Complete the following tasks on the Microsoft Windows server hosting ARM.

Secure the ports using IP whitelisting.

IP whitelisting is supported only on systems with Windows Firewall. If you are using another firewall vendor, follow the vendor's firewall documentation and manually apply the firewall settings as instructed below.

SolarWinds strongly recommends installing ARM on a dedicated server that is neither public nor internet-facing.

To learn about best practices for configuring your ARM installation securely, see Best practices to secure SolarWinds Products.

ARM and SolarWinds Platform products must be installed on separate servers. ARM is not a SolarWinds Platform product.

Reconfigure your firewall settings.

  • Only allow traffic for port 5671 between the ARM Server and collectors.

    The ARM Server runs the ARM service and processes new data and requests. This service also functions as the primary collector.
  • Only allow port 55555 TCP connections between the ARM Server and collectors.

    Port 55555 is the ARM components default port.

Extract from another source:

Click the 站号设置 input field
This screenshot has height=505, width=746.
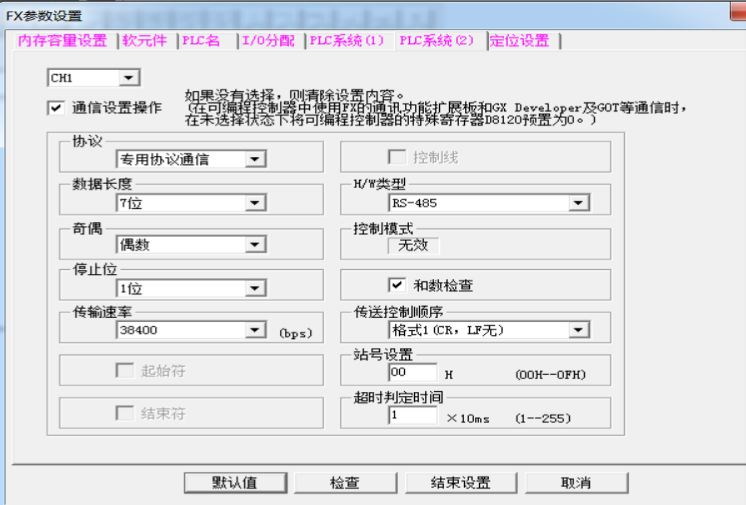click(x=412, y=373)
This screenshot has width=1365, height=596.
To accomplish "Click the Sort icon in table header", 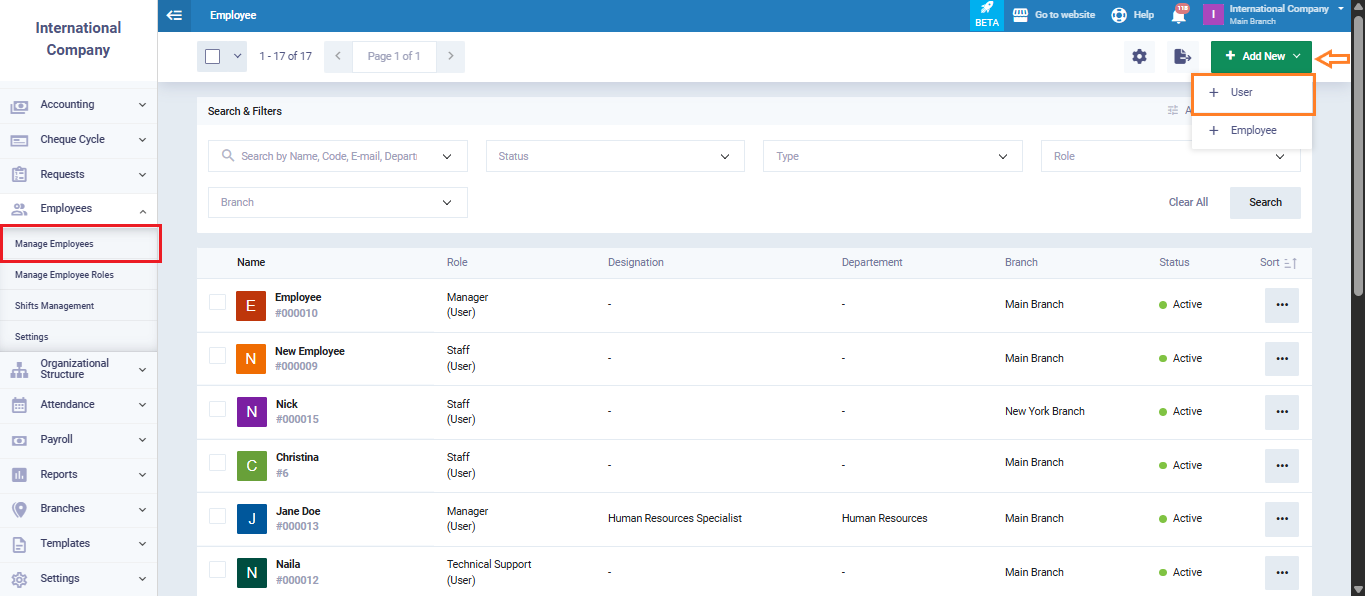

ARM uses this port for all communication between the ARM server and client (GUI applications), Web Client, WebAPI, and collectors.

Configure single sign-on (SSO) for your ARM web applications.

See Prerequisites for single sign-on configuration in ARM for instructions.

Change the user name and password on RabbitMQ.

See Creating a unique RabbitMQ account in SolarWinds ARM for instructions.

Disable NT LAN Manager (NTLM) on the ARM server.

See Is it safe to disable NTLM v1 while using ARM for instructions.

See NTLM Overview located on the Microsoft Learn website for more information about NTLM.

Replace the certificates used to encrypt communications between ARM Server and collectors.

See Replacing the certificates used to encrypt communication between ARM server and collectors for instructions.